Infine lo spazio si connota eticamente ed è spazio interiore minacciato, dove la contraddizione paradossale si sposta sullo strumento e il nascosto oggetto della poesia: la parola che, esprimendo una dimensione insidiata e offesa, articola la propria sottrazione e si professa “tacita” (“… Parlerò la / lingua convessa tacita / del monte…”), annodandosi al silenzio, motore della sua tensione e perenne desiderio.
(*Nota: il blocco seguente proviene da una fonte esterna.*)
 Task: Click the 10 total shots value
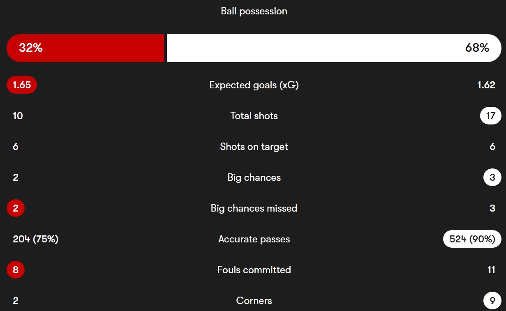pos(18,116)
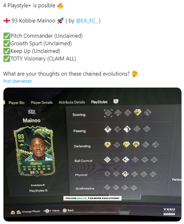
Task: Select the Attribute Details tab
Action: (x=72, y=102)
La parola enuncia ora il proprio nodo paradossale, dopo aver saggiato lungo la raccolta altri legami oppositivi: la stabilità dello spazio e la dissipazione del tempo; la forma, visibile identità dello spazio e proiezione mentale, e la trasformante fattura che vi imprime il segno del tempo; l’arte, che ricerca il dominio di stabili forme, e la natura piegata a mutarsi. Infine quel disporsi spaziale e visivo della parola in conclusa geometria che al ‘giro’ del discorso poetico e al materializzarsi del tempo nel ritmo circolare del verso oppone una sorta di prosa spezzata, un discorso disarticolato in segmenti. Ma il dettato in sintassi e in immagini poetico trasforma tuttavia la recisione e l’intermittenza in ritmo che, non sedato dal ‘giro’ del verso, cadenza un affanno, una singultante non coercibile angoscia.